Q. Climate change is reshaping the Indian Ocean cyclone regime. Examine. (15 marks)
Approach: AS SST warming → frequency & intensity rising; cyclone season lengthening; rapid intensification more common (Tauktae went from CS to ESCS in 36 h); slower translation speeds → more rainfall over land (Amphan, Mocha). Linkages: ENSO + IOD modulation altered; jet-stream meandering. Implications: western-coast vulnerability rising, infrastructure resilience needed, mangrove restoration.
Q. What is the significance of the cyclone naming protocol followed by IMD? (10 marks)
Approach: Naming since 2004; 13 RSMC member countries; one name from each on rotation (alphabetic by country). Significance: easier public communication, media tracking, archive reference, regional cooperation. Criteria: short (≤ 8 letters), pronounceable, culturally neutral, non-offensive, gender-balanced. Mention 2020 list expansion (8→13 countries).
Q. Explain why tropical cyclones do not develop on the equator. (10 marks)
Approach: Coriolis Fc = 2Ω·v·sin φ → 0 at equator. Without Coriolis, converging surface winds cannot acquire rotation — they would just collide vertically. Minimum 5°–8° latitude needed. (Cite rare 2001 Typhoon Vamei at 1.4°N as anomaly.)
Q. Discuss the structure of a mature tropical cyclone with a labelled diagram. (10 marks)
Diagram cue: Fig 9.4 (cross-section A + plan view B). Cover: eye (calm sinking, 20–50 km), eyewall (tallest Cb, strongest winds), spiral rain bands, surface inflow, upper-tropospheric outflow, warm-core thermal structure.
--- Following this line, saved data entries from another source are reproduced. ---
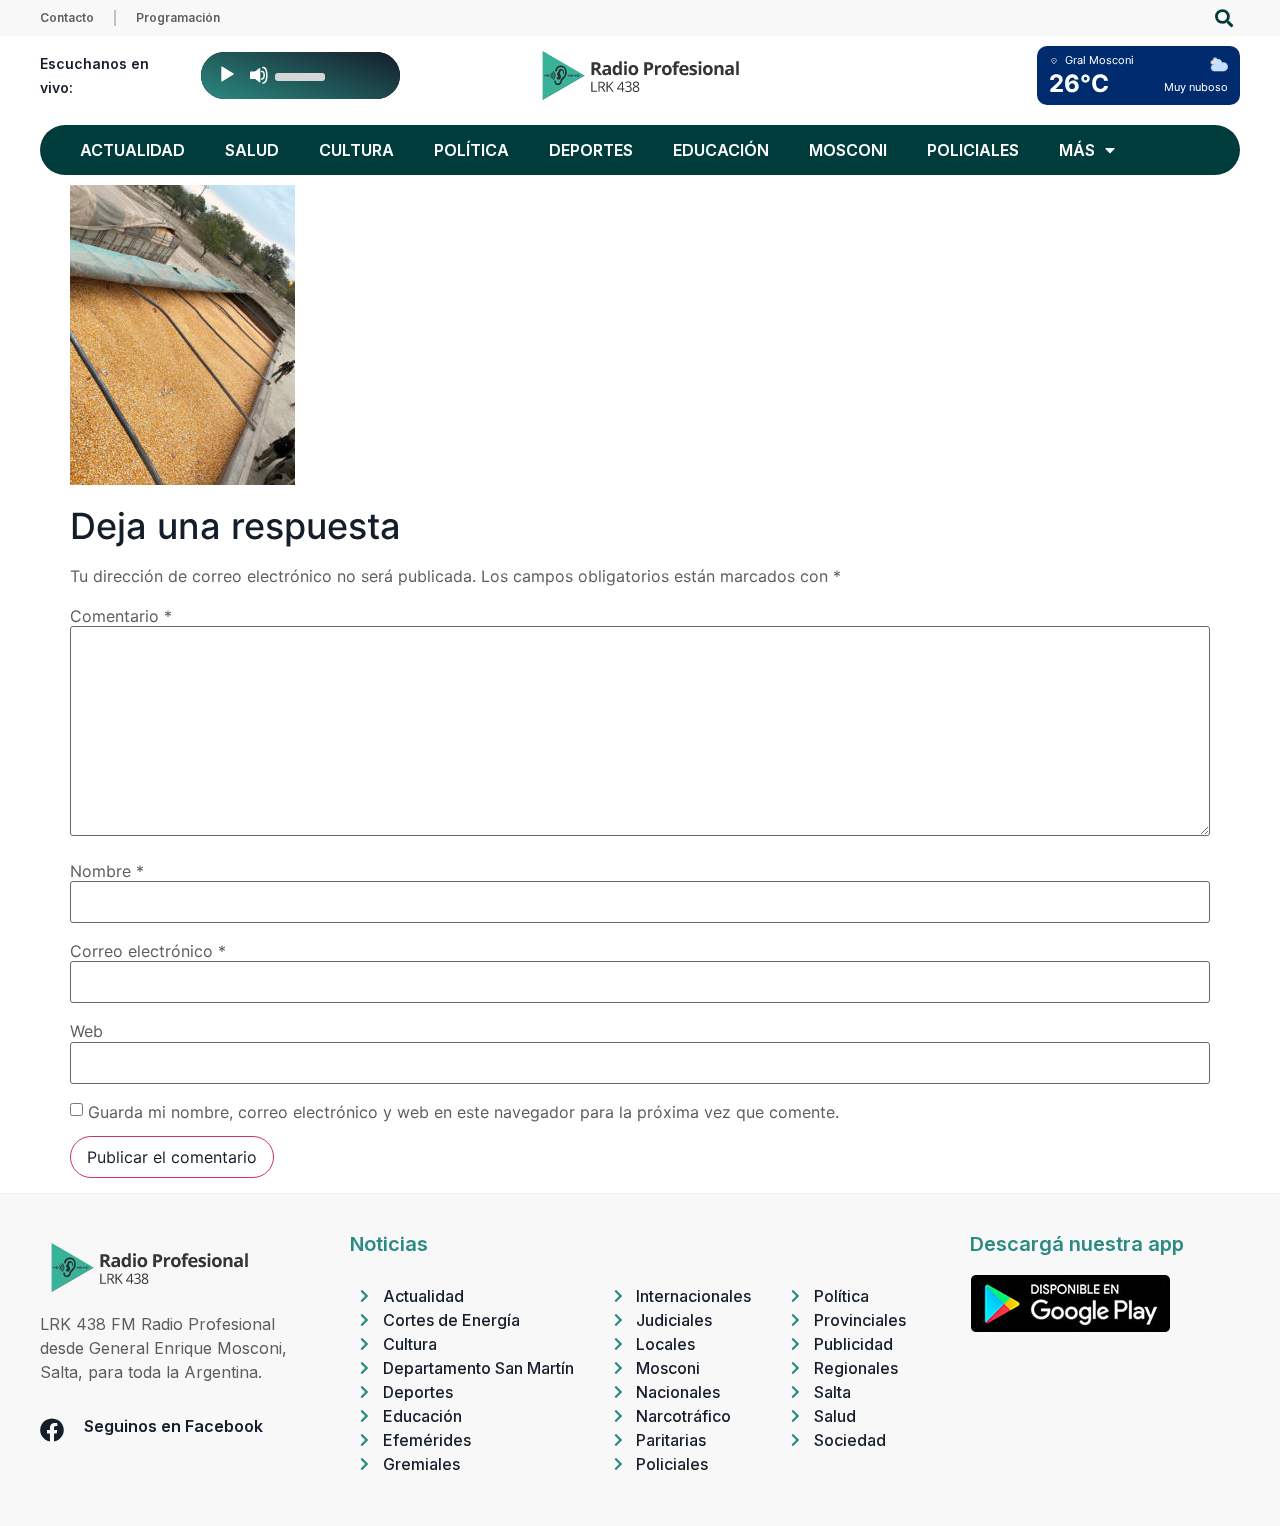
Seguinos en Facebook (173, 1426)
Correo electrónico (148, 951)
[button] (1223, 18)
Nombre (107, 871)
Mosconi (848, 150)
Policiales (973, 150)
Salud (252, 150)
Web (86, 1031)
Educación (721, 150)
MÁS (1077, 150)
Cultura (356, 150)
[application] (300, 75)
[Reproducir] (227, 75)
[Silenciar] (259, 75)
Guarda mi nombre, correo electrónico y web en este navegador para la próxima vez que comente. (463, 1112)
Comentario (121, 616)
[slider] (303, 75)
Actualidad (132, 150)
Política (471, 150)
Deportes (591, 150)
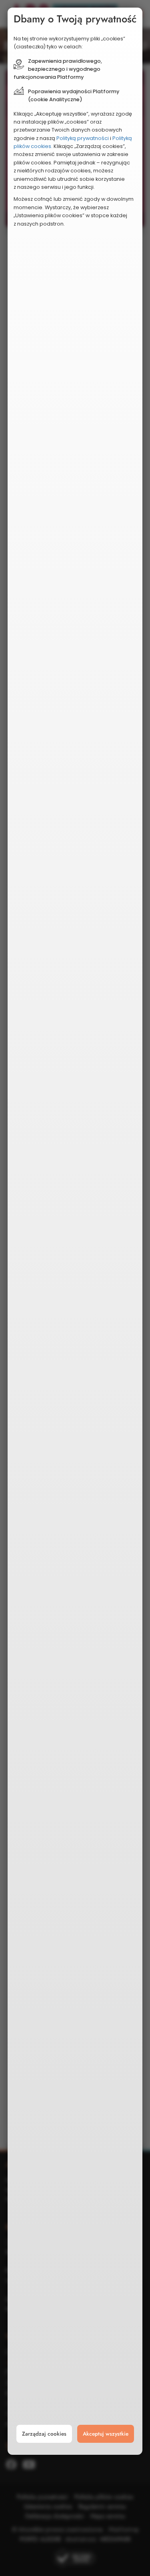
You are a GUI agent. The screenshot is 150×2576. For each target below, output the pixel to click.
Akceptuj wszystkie (105, 2434)
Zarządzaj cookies (44, 2434)
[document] (75, 1231)
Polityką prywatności (82, 138)
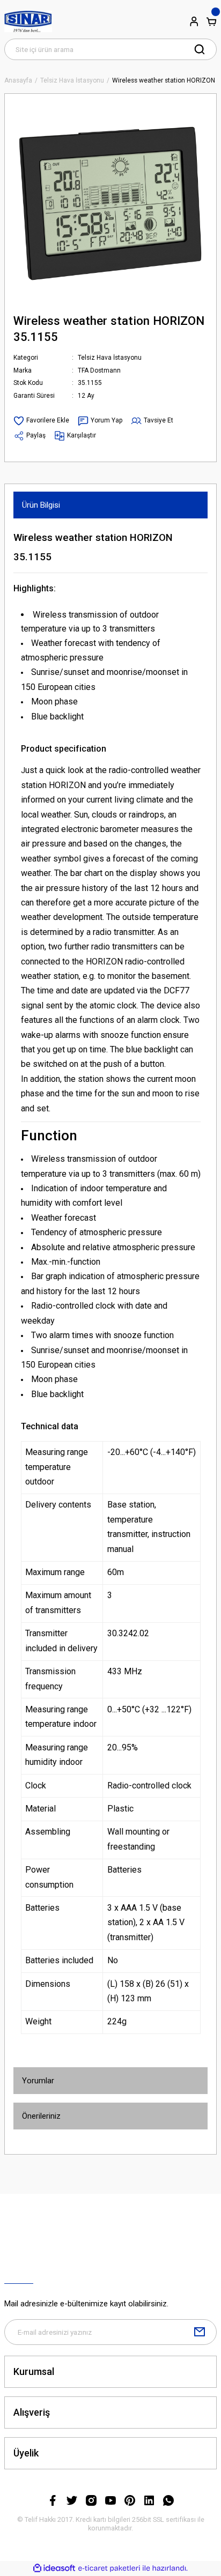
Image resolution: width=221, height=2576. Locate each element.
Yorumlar (38, 2080)
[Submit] (199, 2332)
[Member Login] (194, 21)
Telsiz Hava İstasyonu (110, 357)
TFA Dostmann (99, 370)
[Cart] (211, 21)
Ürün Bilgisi (41, 505)
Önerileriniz (41, 2116)
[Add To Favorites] (41, 420)
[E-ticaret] (109, 2568)
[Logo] (28, 21)
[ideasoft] (54, 2568)
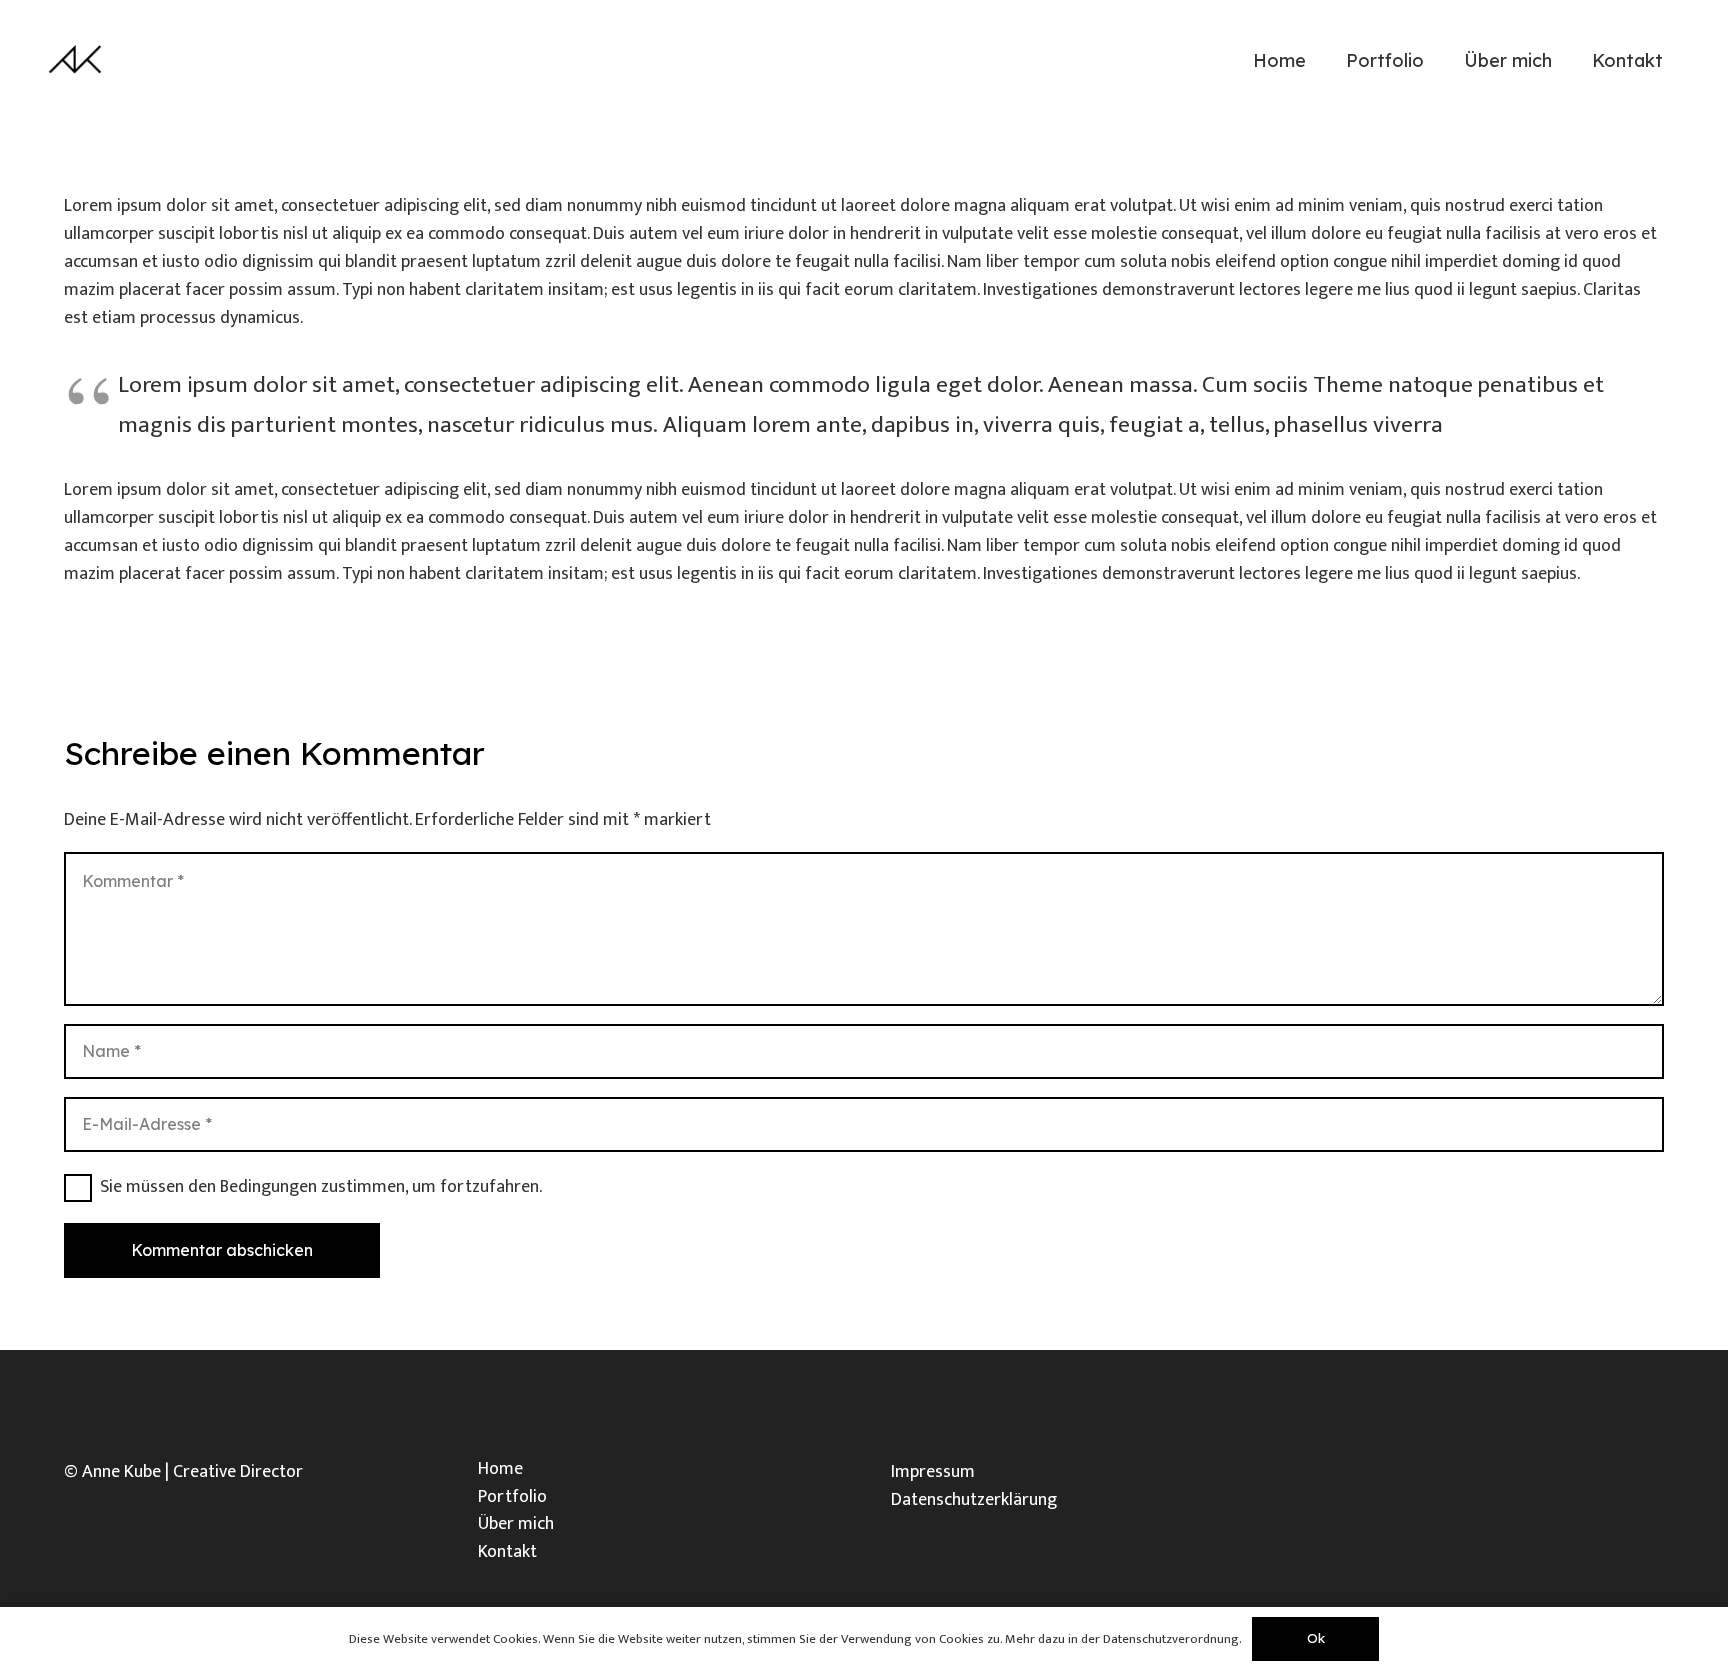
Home (500, 1469)
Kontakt (507, 1552)
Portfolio (512, 1497)
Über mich (516, 1524)
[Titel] (77, 60)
Revision — 15 Memory-Anchor Facts
- Air mass = large body of uniform T & humidity acquired over a homogeneous source region (sub-tropical highs, polar highs — never disturbed mid-latitudes).
- Code: first letter (lower-case) = moisture: m maritime, c continental; second letter (upper-case) = temperature: T tropical, P polar, A arctic, E equatorial. → mT, cT, mP, cP, cA, mE.
- Fronts: Cold (steep 1:50, fast, Cb, thundery) · Warm (gentle 1:200, slow, Ci-Cs-As-Ns, drizzle) · Occluded (cold catches warm, end of cyclone) · Stationary (no advance, drizzle/fog).
- Polar Front Theory by Jacob Bjerknes (1922, Bergen School) explains temperate cyclones — 6 stages: stationary front → wave → mature open wave → partial occlusion → full occlusion → dissipation.
- Temperate cyclone: 35°–65° lat · frontal · energy from horizontal T-contrast · 1000–2500 km dia · 4–7 days · winds 40–100 km/h · winter peak.
- Tropical cyclone: 5°–25° lat · warm-core (no fronts) · energy from latent heat of condensation · 500–1500 km dia · 5–7 days · winds up to 300 km/h · summer-autumn peak.
- 6 genesis conditions for tropical cyclones: (1) SST ≥ 26.5 °C, (2) Coriolis (lat > 5°), (3) high mid-trop humidity, (4) instability, (5) low wind shear, (6) pre-existing disturbance.
- No cyclones at equator because Coriolis Fc = 2Ω·v·sin φ = 0 at 0°.
- Structure: eye (calm sinking, 20–50 km) → eyewall (tallest Cb, strongest winds) → spiral rain bands · surface inflow · upper-tropospheric outflow.
- Regional names: Hurricane (Atlantic, NE Pacific) · Typhoon (NW Pacific) · Cyclone (Indian Ocean) · Willy-willy (NW Australia).
- Saffir-Simpson scale (km/h): Cat 1 = 119–153 · Cat 5 = ≥ 252. IMD scale: D 31–49 · DD 50–61 · CS 62–88 · SCS 89–117 · VSCS 118–166 · ESCS 167–221 · SuCS ≥ 222.
- BoB > Arabian Sea cyclones (4–5 vs 1–2/yr) due to higher SST, lower salinity (river inflow), more pre-existing disturbances, funnel geometry. But AS rising rapidly due to climate-change warming (Tauktae 2021, Biparjoy 2023 — 13 days, longest-lived AS cyclone).
- RSMC New Delhi (IMD) names cyclones for the N Indian Ocean basin for 13 member countries (2020 list expanded from 8). Recent: Amphan 2020 (SuCS, Sundarbans), Fani 2019 (ESCS, Odisha), Mocha 2023 (ESCS, Myanmar).
- Anticyclone: high-pressure center · clockwise rotation NH (mirror of cyclone) · sinking diverging air · fair weather; can trap pollutants (winter smog Delhi).
- Tornado: 50 m–2 km wide vortex from supercell Cb · winds up to 500+ km/h (Earth's highest natural surface winds) · rated by Enhanced Fujita (EF) 0–5 · ~1200/yr globally, 75 % in USA Tornado Alley · ~1–2/yr in India (Bengal pre-monsoon). Daulatpur-Saturia 1989 (Bangladesh) deadliest ever — 1300 deaths.